Saturday, October 17, 2015

Background on digital privacy rules


You may ask yourself, how did we get here?
Here’s some background on the privacy rules for digital media. Most of these rules can be traced back to 1999 when technology firm and ad network DoubleClick purchased database marketing firm Abacus Direct. Abacus had a large database that included personally identifiable information.  There’s some dispute about what DoubleClick was actually planning to do with the Abacus PII. For the purposes of this analysis, it is less important what DoubleClick was planning. What’s important is what advocates, regulators and press THOUGHT DoubleClick was going to do with the Abacus PII: namely, that DoubleClick was going to merge the ad serving information collected via DoubleClick’s network of sites with the PII collected via Abacus. To put it mildly, advocates and regulators were uncomfortable with this practice. And the fallout to the DoubleClick Abacus merger was so severe that it sent DoubleClick’s stock price tumbling, among other things.

What become known as the DoubleClick Abacus privacy scandal resulted in the Adtech industry creating a set of privacy rules that were mostly focused on the third-party ad network model (i.e., DoubleClick’s network of sites). Thus, our industry created a set of self-regulatory rules around privacy that so severely restricted the merger of ad serving data with PII that it was tantamount to a prohibition.

Networks Vs. Agents
But the PII merger rules were not absolute. For example, email marketing service providers like Cheetahmail have been collecting digital data such as clicks and visits to websites for nearly 20 years. Similarly, website analytics firms like Omniture have routinely merged PII with website surfing data.

So you may ask yourself: why can one type of tech company merge PII with ad serving data, but others may not?
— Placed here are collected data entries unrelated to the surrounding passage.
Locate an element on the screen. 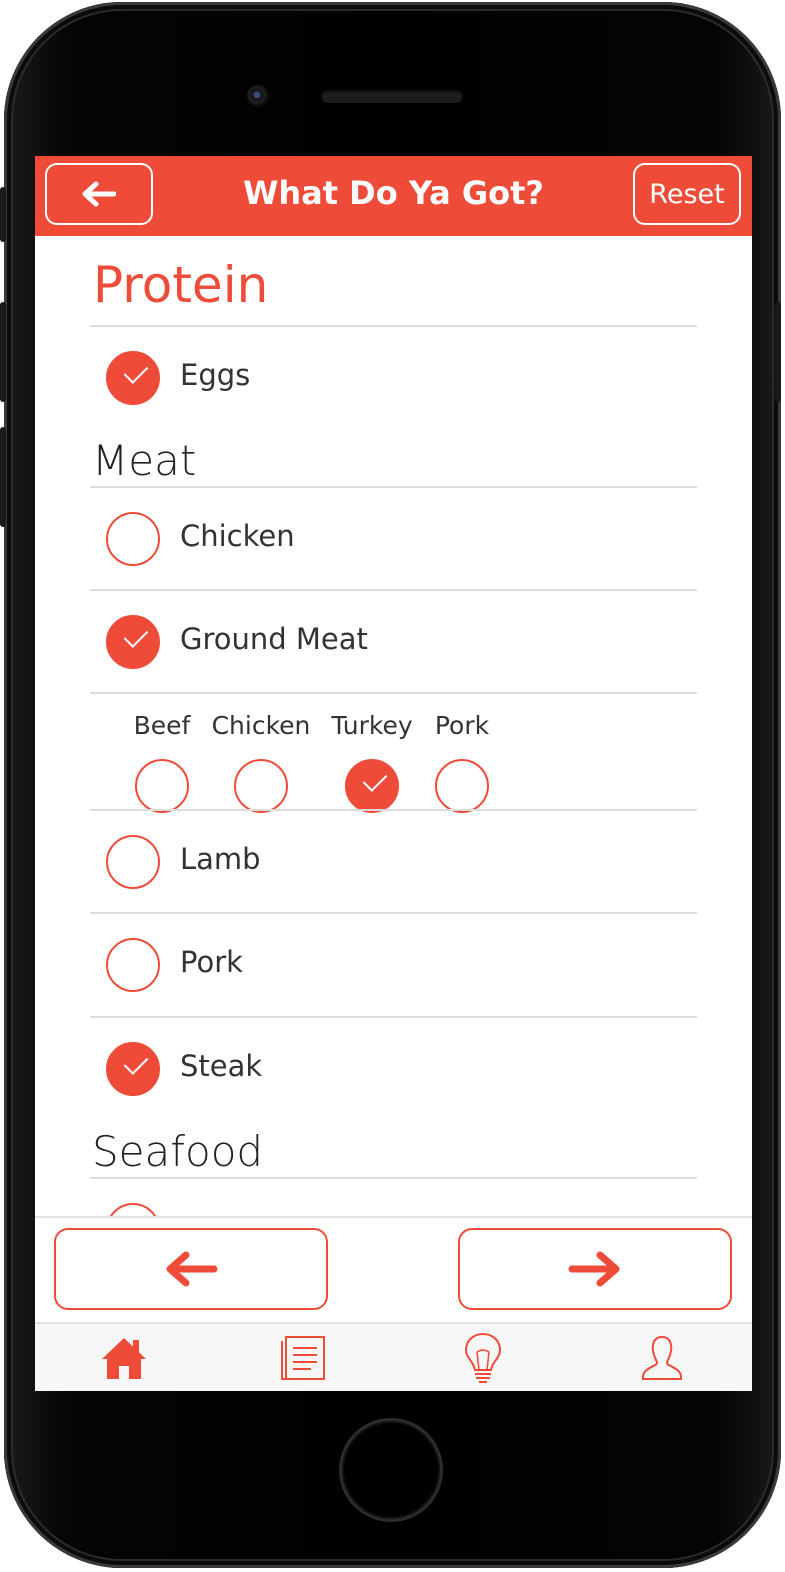 The height and width of the screenshot is (1572, 785). item-label: Steak is located at coordinates (222, 1066).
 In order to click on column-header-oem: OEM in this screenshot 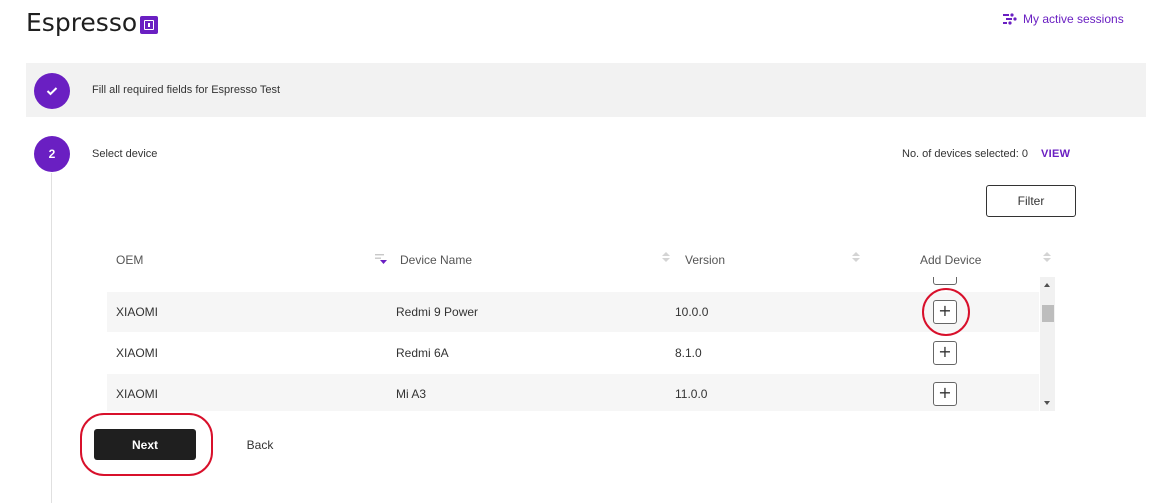, I will do `click(130, 260)`.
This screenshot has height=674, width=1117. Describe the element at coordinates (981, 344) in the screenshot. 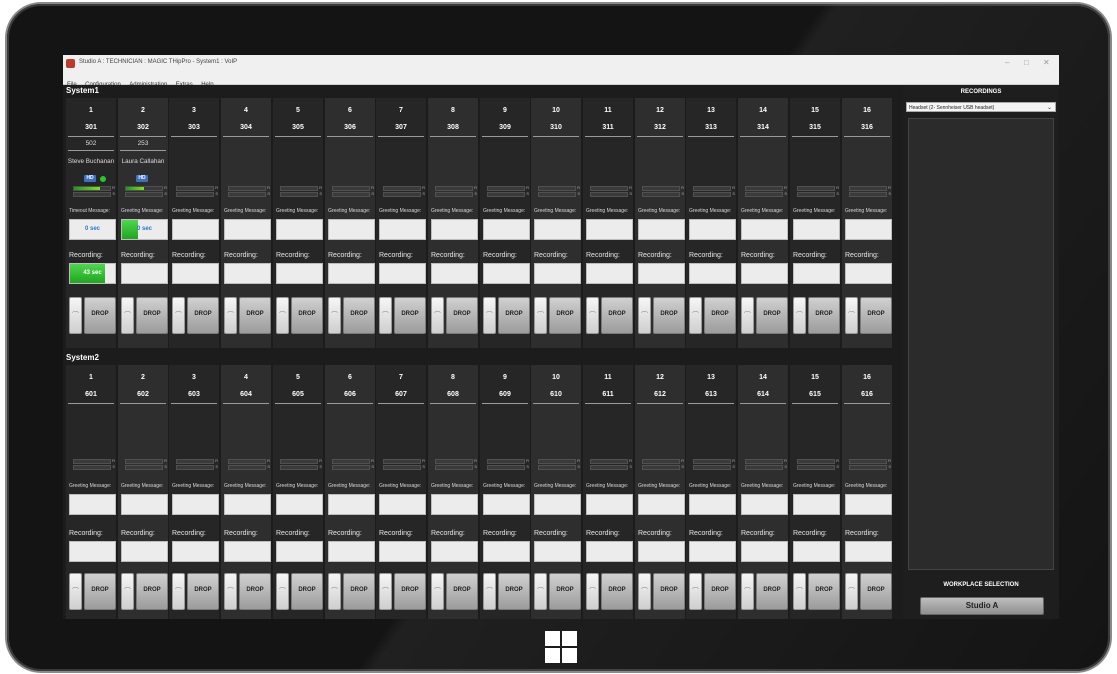

I see `recordings-list` at that location.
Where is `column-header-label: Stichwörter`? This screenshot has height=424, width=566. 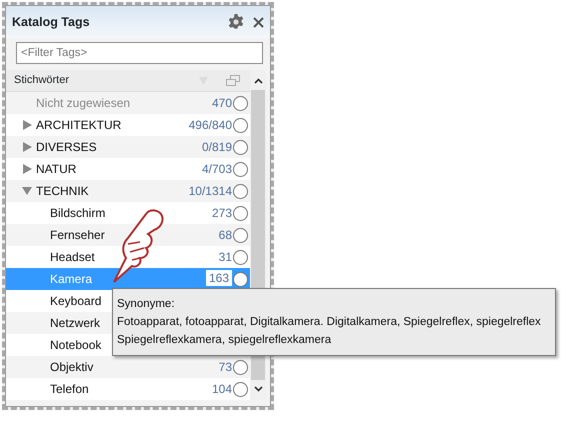 column-header-label: Stichwörter is located at coordinates (42, 80).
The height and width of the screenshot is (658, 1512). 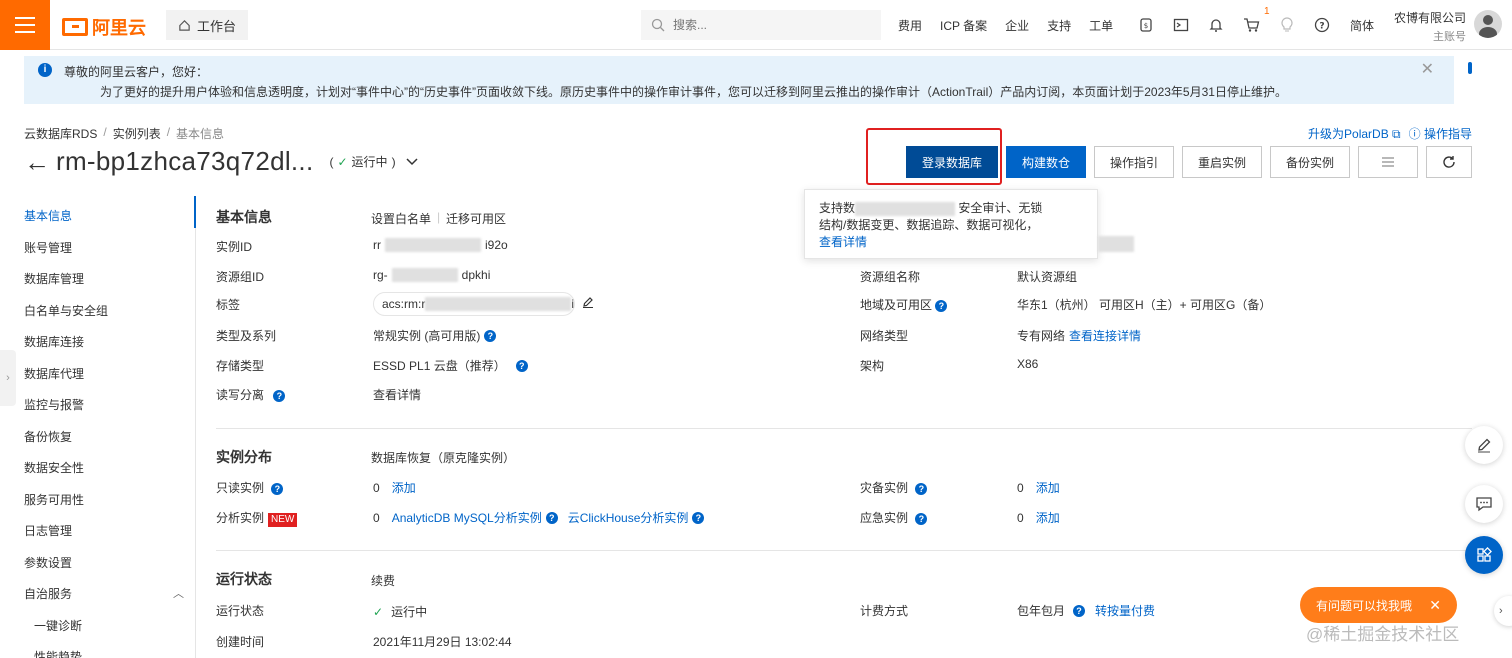 I want to click on sidebar-item-parameters: 参数设置, so click(x=48, y=562).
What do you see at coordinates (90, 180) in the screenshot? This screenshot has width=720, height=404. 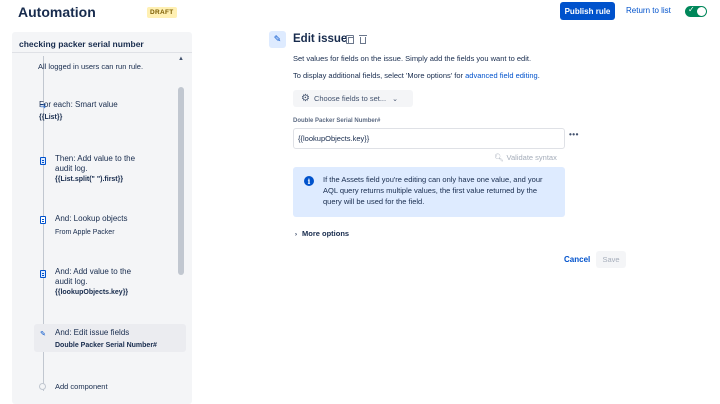 I see `component-subtitle: {{List.split(" ").first}}` at bounding box center [90, 180].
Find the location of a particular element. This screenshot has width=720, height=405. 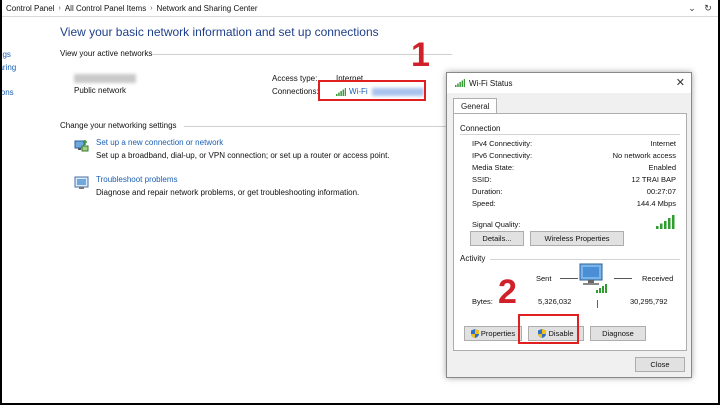

row-value: Enabled is located at coordinates (662, 168).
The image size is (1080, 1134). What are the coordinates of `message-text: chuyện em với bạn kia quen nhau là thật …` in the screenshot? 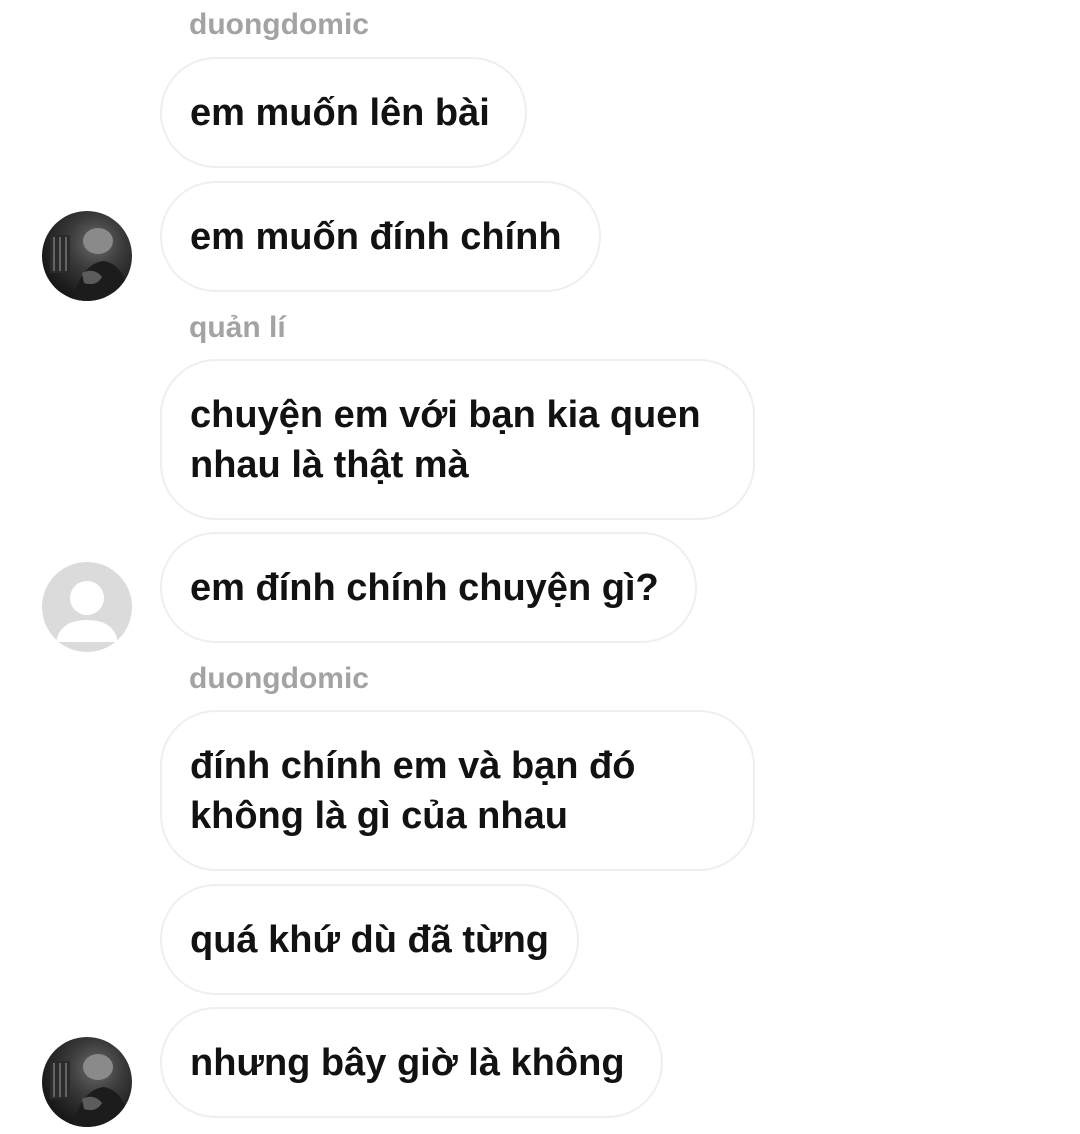 It's located at (446, 440).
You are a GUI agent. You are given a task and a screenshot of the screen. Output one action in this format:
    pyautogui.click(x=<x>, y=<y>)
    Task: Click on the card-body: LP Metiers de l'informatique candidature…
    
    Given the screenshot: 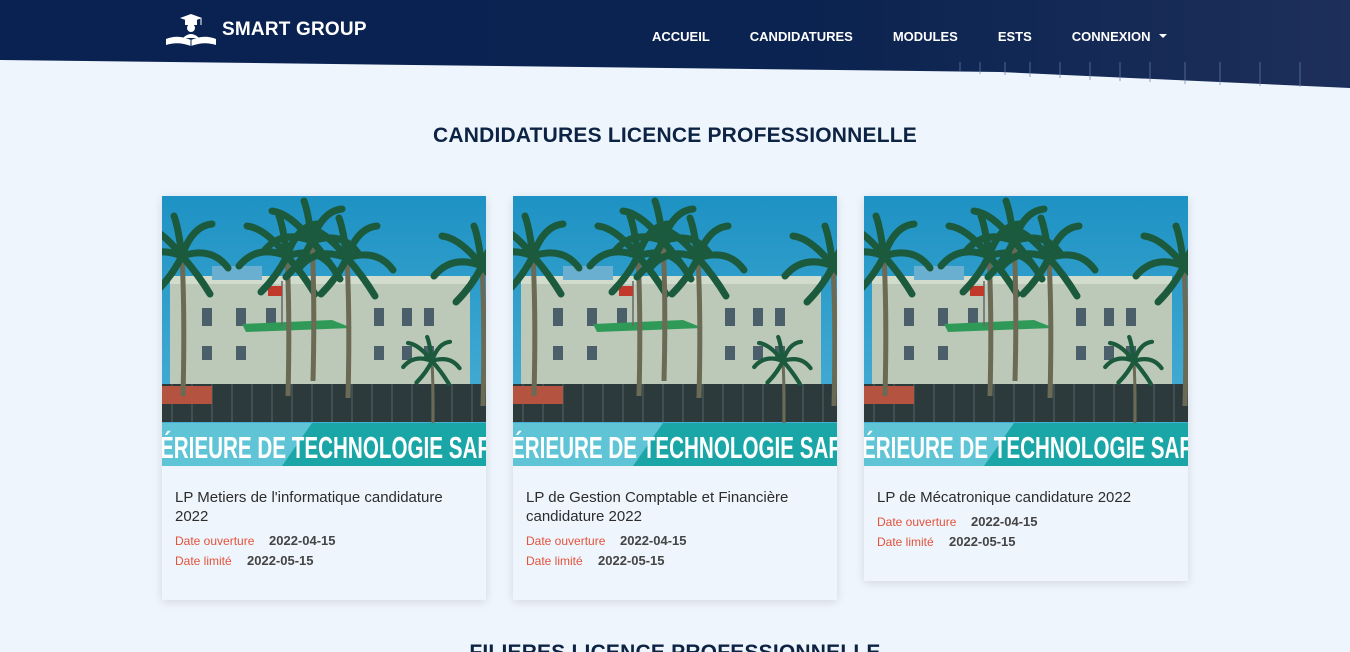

A key distinction was drawn in the very early days of digital media: ESP’s and site analytics companies were the agents of their advertiser and publisher clients – and generally collected information across a single site. In other words, ESP’s and analytics companies for the most part utilized the data they collect only as directed by their clients. Conversely, ad networks leveraged publisher and advertiser data to create interest segments for use on other publisher and advertiser’s sites. By virtue of the fact that they created interest segments across multiple sites for use downstream, the ad network model was subject to a different set of rules than the agent models utilized by ESPs and site analytics firms. The Network/Agent distinction was as much about intellectual property as it was privacy. Nonetheless, this distinction has governed the digital privacy world since the year 2000. 

But here’s the thing. The marketplace was very different back in 2000. Convergence of ad network and service provider platforms, the growth of social networking, onboarding of first-party offline data, not to mention nearly a dozen gigantic entities collecting first party data in a third-party context across a significant portion of the Internet have stretched the digital ad framework circa 2000 almost beyond recognition.

The marketplace has changed: is it time revisit the digital privacy rule set?